Although senior managers could describe the duty of candour, it was not well understood across all staff groups. Mandatory training completion rates and targets were not always met. Appraisals completion rates did not always achieve the trust target.

In main outpatients, team meetings did not always happen monthly. Managers were aware of this and told us they were addressing consistency of team meetings in main outpatients.

However:

A trust incident reporting system was used to report incidents and staff we spoke with were aware of how to report incidents.

Areas we visited were visibly clean and tidy. Medicines checked were stored securely and medicines checked were in date. Staff told us records were available for clinics when required. Actual staffing levels were in line with the planned staffing levels in most areas.

Staff provided compassionate care to patients visiting the service and mostly ensured privacy and dignity was maintained. Diagnostic services were delivered by caring, committed and compassionate staff.

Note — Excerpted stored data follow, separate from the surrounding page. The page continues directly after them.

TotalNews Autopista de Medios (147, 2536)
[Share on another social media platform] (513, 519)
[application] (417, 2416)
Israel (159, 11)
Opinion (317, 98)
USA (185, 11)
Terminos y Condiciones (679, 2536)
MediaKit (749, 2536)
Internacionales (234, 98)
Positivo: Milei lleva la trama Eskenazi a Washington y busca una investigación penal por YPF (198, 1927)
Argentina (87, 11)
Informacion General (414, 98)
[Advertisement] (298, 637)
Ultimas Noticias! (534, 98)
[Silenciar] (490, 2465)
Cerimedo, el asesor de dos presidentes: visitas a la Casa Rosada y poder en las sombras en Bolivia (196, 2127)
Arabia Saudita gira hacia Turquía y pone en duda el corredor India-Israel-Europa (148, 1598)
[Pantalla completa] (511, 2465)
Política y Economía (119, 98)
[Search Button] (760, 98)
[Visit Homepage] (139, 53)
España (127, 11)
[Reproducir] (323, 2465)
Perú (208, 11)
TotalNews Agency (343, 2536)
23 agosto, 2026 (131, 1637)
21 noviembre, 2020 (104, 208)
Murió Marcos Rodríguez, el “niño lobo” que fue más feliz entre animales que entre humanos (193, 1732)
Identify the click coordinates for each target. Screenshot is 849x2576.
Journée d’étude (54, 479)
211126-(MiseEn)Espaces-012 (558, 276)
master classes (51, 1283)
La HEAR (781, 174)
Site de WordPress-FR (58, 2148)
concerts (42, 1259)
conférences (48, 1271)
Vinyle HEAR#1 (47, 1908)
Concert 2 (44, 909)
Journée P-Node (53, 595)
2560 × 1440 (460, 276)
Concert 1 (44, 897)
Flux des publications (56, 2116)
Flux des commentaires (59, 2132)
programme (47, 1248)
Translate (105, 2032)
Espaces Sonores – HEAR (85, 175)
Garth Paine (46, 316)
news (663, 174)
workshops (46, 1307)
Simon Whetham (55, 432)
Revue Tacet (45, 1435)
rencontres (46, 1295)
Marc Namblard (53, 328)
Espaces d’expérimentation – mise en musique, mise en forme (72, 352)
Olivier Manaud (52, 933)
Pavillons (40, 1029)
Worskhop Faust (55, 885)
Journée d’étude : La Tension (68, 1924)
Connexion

Managers were able to describe their focus on addressing issues with the referral to treatment indicators and reducing waiting times. There were referral to treatment recovery plans in place for various specialties. The Did Not Attend (DNA) rate was lower than the England average.

Risk registers were in place and managers took risks to the divisional governance meetings. Management could describe the risks to the service and the ways they were mitigating these risks. Most staff we spoke with told us managers and team leaders were available, supportive and visible. Staff we spoke with told us there was effective teamwork within teams and there was a culture of openness and honesty.